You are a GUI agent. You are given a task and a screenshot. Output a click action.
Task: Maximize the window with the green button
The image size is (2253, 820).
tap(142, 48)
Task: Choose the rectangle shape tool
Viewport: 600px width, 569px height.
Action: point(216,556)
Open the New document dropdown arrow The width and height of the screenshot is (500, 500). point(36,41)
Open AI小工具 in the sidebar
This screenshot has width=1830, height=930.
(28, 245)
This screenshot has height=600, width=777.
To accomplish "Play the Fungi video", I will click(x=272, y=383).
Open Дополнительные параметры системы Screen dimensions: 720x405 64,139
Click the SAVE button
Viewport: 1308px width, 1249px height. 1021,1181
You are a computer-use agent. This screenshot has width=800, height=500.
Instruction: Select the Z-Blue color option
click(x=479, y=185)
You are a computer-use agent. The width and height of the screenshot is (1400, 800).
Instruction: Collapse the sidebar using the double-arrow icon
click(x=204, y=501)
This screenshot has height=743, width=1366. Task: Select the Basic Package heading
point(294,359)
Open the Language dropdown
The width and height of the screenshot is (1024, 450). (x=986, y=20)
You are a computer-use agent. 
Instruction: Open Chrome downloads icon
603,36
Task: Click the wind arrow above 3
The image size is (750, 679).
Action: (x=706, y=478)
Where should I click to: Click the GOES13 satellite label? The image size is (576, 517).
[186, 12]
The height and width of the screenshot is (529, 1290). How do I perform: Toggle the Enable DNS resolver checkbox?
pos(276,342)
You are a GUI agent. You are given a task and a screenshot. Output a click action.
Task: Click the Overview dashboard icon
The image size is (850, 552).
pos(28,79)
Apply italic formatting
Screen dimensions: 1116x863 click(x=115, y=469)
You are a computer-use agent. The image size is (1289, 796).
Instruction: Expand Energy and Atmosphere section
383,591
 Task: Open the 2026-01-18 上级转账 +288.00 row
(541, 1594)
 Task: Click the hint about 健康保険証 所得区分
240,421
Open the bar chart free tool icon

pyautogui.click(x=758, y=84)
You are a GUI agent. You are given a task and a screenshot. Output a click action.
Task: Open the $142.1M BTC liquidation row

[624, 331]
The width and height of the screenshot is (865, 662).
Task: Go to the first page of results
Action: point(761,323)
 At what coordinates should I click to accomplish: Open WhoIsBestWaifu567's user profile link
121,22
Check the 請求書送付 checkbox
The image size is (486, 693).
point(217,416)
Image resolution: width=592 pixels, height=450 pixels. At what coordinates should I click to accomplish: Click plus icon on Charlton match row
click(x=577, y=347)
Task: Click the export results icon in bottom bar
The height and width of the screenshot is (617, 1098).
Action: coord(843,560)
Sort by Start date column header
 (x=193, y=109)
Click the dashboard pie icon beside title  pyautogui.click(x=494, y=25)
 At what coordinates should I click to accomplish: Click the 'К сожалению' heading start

→ REQUIRED ACTION
Where does "dashboard" appear in the listing? Show every line that has it.

→ EXERCISE SOLUTION
Task: Click the Overview dashboard icon
Click the dashboard pie icon beside title  pyautogui.click(x=494, y=25)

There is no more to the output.